La verdadera dimensión de la represión asociada a la guerra del 36 y la dictadura franquista debe aflorar para encarar con memoria los debates sobre el pasado y los modelos de convivencia del futuro

Jueves, 19 de Julio de 2018 - Actualizado a las 07:33h

TIENE todo el sentido del mundo que un 18 de julio como ayer, 82 aniversario del golpe de estado de 1936, comenzara un curso universitario sobre violencia masiva y fosas comunes. La caracterización histórica que exige ser repasada y descrita en la memoria colectiva sobre el período de guerra al que dio lugar el levantamiento militar y el ciclo de represión y asesinato político que le siguió durante la dictadura de Franco tiene que ver con la identificación de esa realidad literalmente sepultada. Una realidad que incomoda a sectores de la derecha española, que siente como propio un vínculo con aquella, como sigue acreditándose cada vez que se afronta el tema de la memoria histórica. Desde la simbología asociada al enterramiento del dictador en el Valle de los Caídos, hasta la dificultad con la que se admite la dotación de recursos para la búsqueda de víctimas de la represión. Desenterrar ese pasado no es un ejercicio de revanchismo sino de verdad. El trabajo que se viene realizando desde iniciativas como las de la sociedad Aranzadi y las instituciones de la Comunidad Autónoma Vasca y la Foral Navarra es un elemento diferencial. En otoño próximo, el Gobierno vasco hará público el primer balance del exhaustivo estudio sobre vulneraciones de derechos entre 1936 y 1978. Aflorar esa verdad es una obligación. Situarla en su auténtica dimensión permitirá encarar con memoria los debates sobre el pasado y los modelos de convivencia para el futuro. Los hechos veraces y su difusión son el mecanismo más fiable para desarmar de una vez los discursos de sobreentendidos o de tibieza sobre lo que fue el trato dado a los perdedores de la guerra;la disidencia política a la que se aplicó estrategias de exterminio. El revisionismo que trata de endulzar el pasado obviando la crueldad de un proyecto nacional basado en la subyugación de la divergencia o su aniquilación debe ser desterrado con datos profusos y fiables. Este es un momento propicio para hacerlo.

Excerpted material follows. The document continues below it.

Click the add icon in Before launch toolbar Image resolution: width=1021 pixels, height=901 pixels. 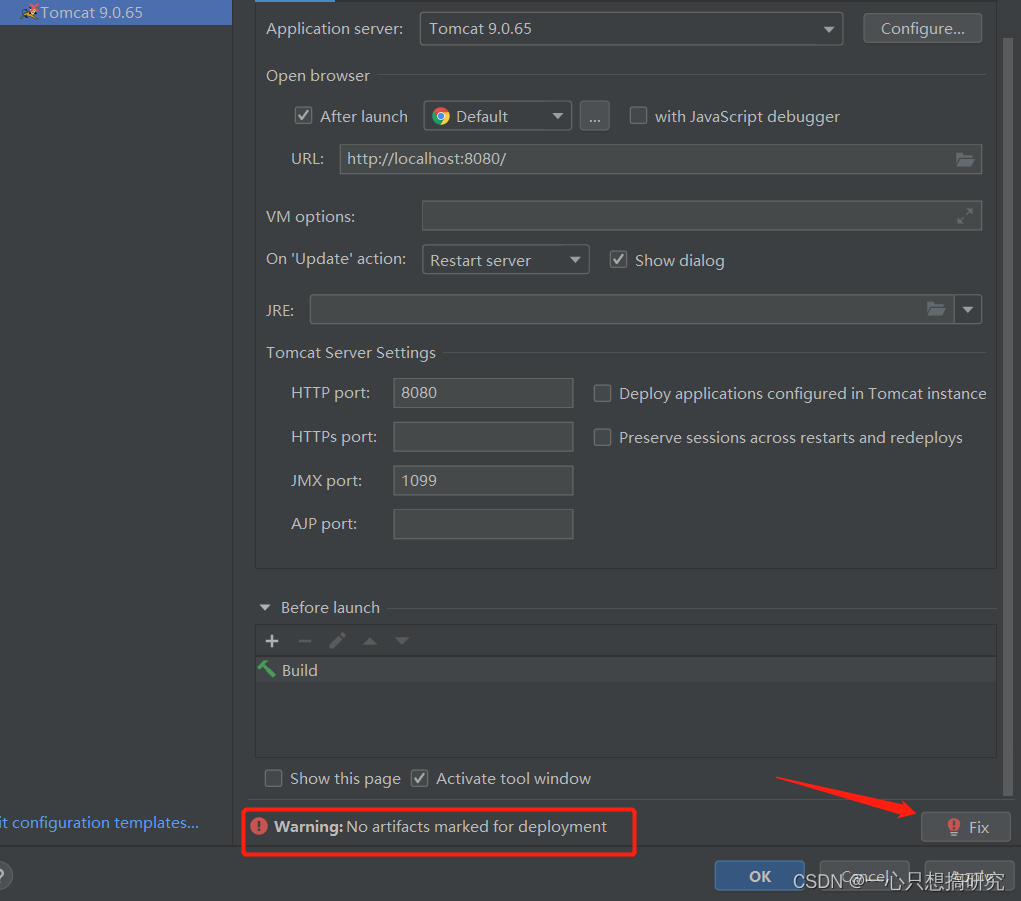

Cuando los últimos atisbos de violencia política en Euskadi aún tienen rescoldos por apagar, es oportuno que la dimensión global de la violencia política sufrida en el último siglo se vea con perspectiva. Sin enmascarar responsabilidades propias en las ajenas sino identificando todas ellas. Sólo esa memoria sincera hará libre a la próxima generación de vascos y vascas.